Owen looked up groggily and when his eyes focused, Matthew held the hammock still for him so he could climb out.
“Thanks,” Owen said and Matthew handed him the comic book lying in the hammock. “Here you go, buddy.”
Genevieve opened the door for him and watched him leave.
Owen looked back at her once, and then down again at his comic book as he headed for Deborah’s cubicle.
“His mother could be sleeping too for all the sales she’s making,” Genevieve said, shutting the door. She sat on the edge of her desk facing Matthew where he stood. “Tell me. What’s your next goal?”
“I’m about to set it. But I sold a double to a pregnant woman tonight and JC said it was okay.”
Genevieve’s light eyes were open and clear, but she didn’t acknowledge what he’d said.
“And actually, seven of my packages this week are for people who had to give me four different credit cards before one went through for the bargain package.”
“And?”
“I’m just wondering, are there some people we shouldn’t sell to?”
“Matt, let me ask you a question.” She leaned forward. “Is selling okay with you?”
“Of course it is.”
“I don’t know. JC and I have invested a lot of time in you. I wasn’t going to tell you this yet,” she said, lowering her voice and locking eyes with him, “we think—I think you could be a Leader here. But,” she shook her head, “maybe you don’t want this.”
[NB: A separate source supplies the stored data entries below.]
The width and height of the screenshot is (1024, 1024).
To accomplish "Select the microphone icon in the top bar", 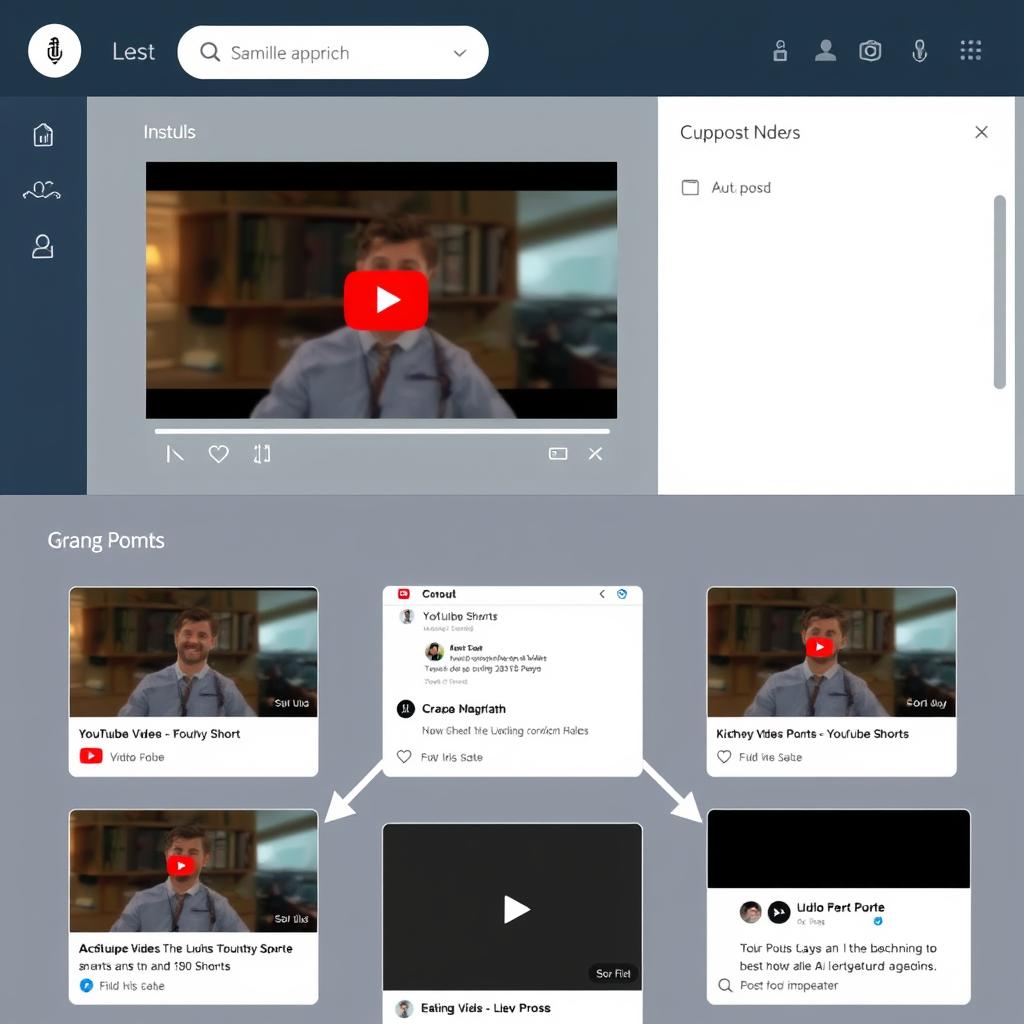I will (920, 50).
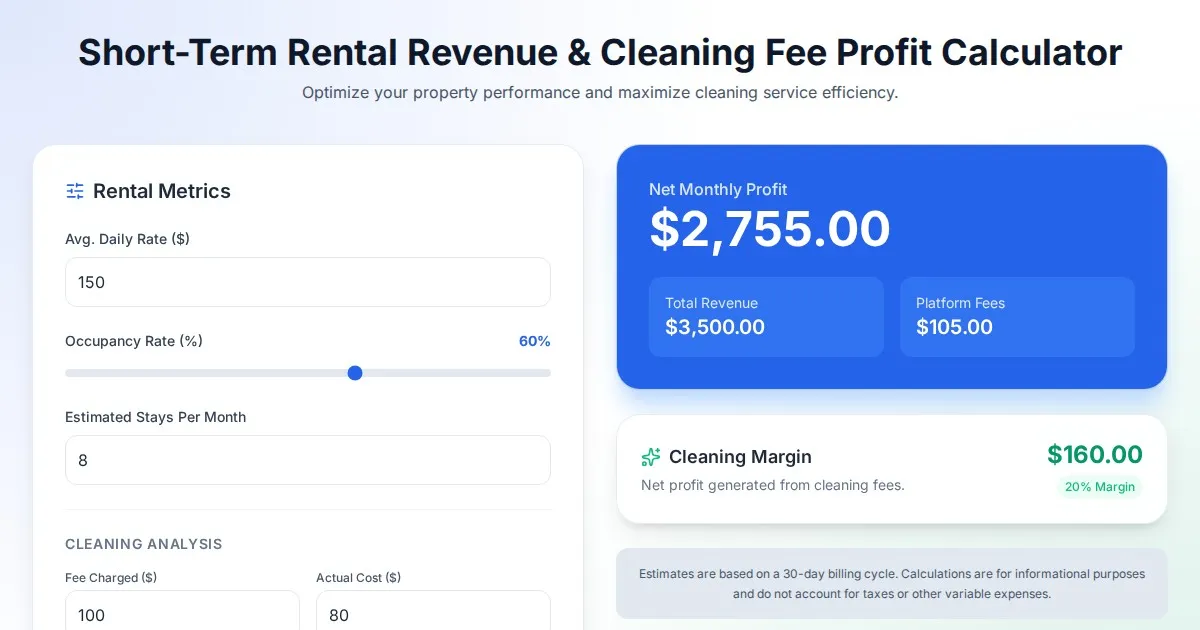Click the 30-day billing cycle disclaimer note
The height and width of the screenshot is (630, 1200).
pyautogui.click(x=892, y=584)
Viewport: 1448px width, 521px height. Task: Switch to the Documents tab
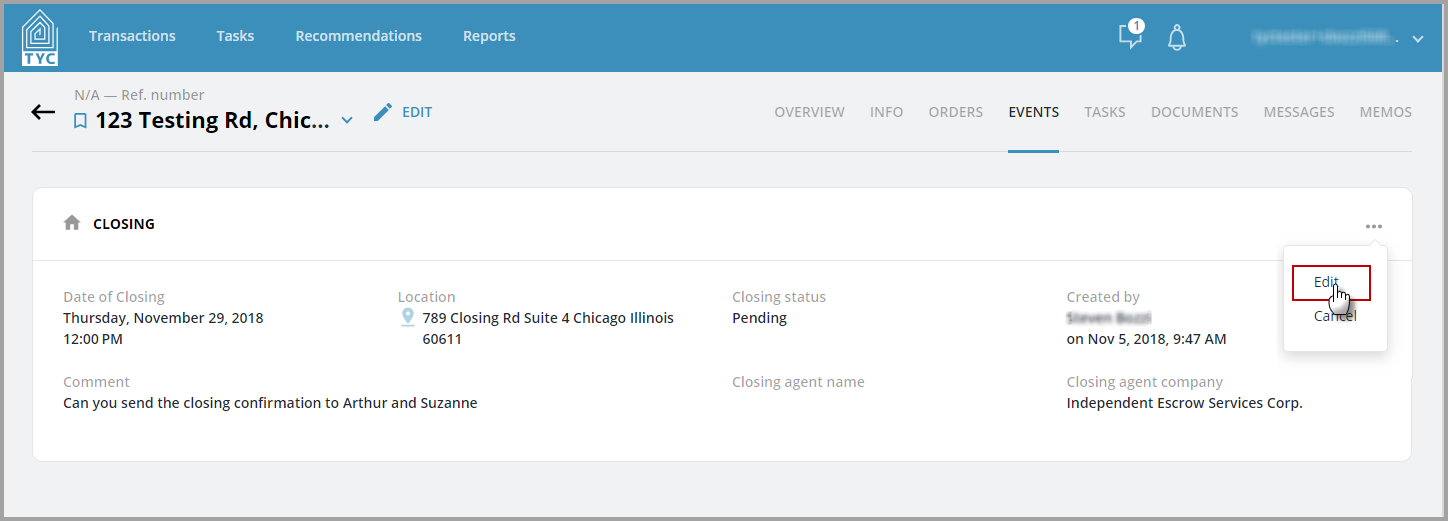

“No, I do. I’m saying I’m just not sure some of these people that are in debt should be on the program right now. Not, for example, if they have children to feed.”
“Poor Matt.” She took his hand. “That’s your Doubter talking. It means you have more work to do.” She brought him to the sofa and swung the burgundy chair around so she was sitting directly in front of him. “Close your eyes for me. Focus on your breath while you listen to my voice. That’s it. There is a reason you reached these people on the phone and there is a reason they talked to you.
I want you to remember how you felt when you first came here. You had hope for something better but no way of turning it into something real. Keep your eyes closed, Matt. See, that’s your Trust Deficit right there. Relax your forehead. Relax your lips,” she said running her fingers lightly down his temple and along his jaw line. “That’s it. Let this information in. Let the Answer in.”
“When you first came here,” she continued, her voice vibrating off his cheek, vibrating off his neck, “you weren’t sure what it was exactly, you just knew there was something more for you. But some of these people you are calling don’t even know there is something more. They don’t even have hope. Remember? You are providing them with hope and you’re providing them with the supplements to help them feel their hope come into being. Why would you take away their hope?”
She wrapped her fingers around his left wrist. A shiver traveled down his spine and rippled through the rest of his body. “I’d like to awaken your Meridians to Consciousness now, Matthew. Are you Open to that?”
“Yes.”
“Think how many people can’t leave their town and come to New York or Los Angeles to see our seminars. The closest they will ever get to Wholeness is speaking to you on the phone. But think how close you are.”
She rested her hand on his heart. “Do you want it all?”
“Yes.”
“Can you give us better than your best?”
“Yes, I can.”
“Good.”
He opened his eyes and in that instant before she had gathered her features together he caught a softness in her face he had not seen before.
“That’s who I want here with me; the kind of man who becomes a Trainer. With your Power of Intention and your closing record, you can have what you came here to get. You could be a Leader.” She squeezed his hand. “Listen to the meditation on track two every day until you hear it in your head.”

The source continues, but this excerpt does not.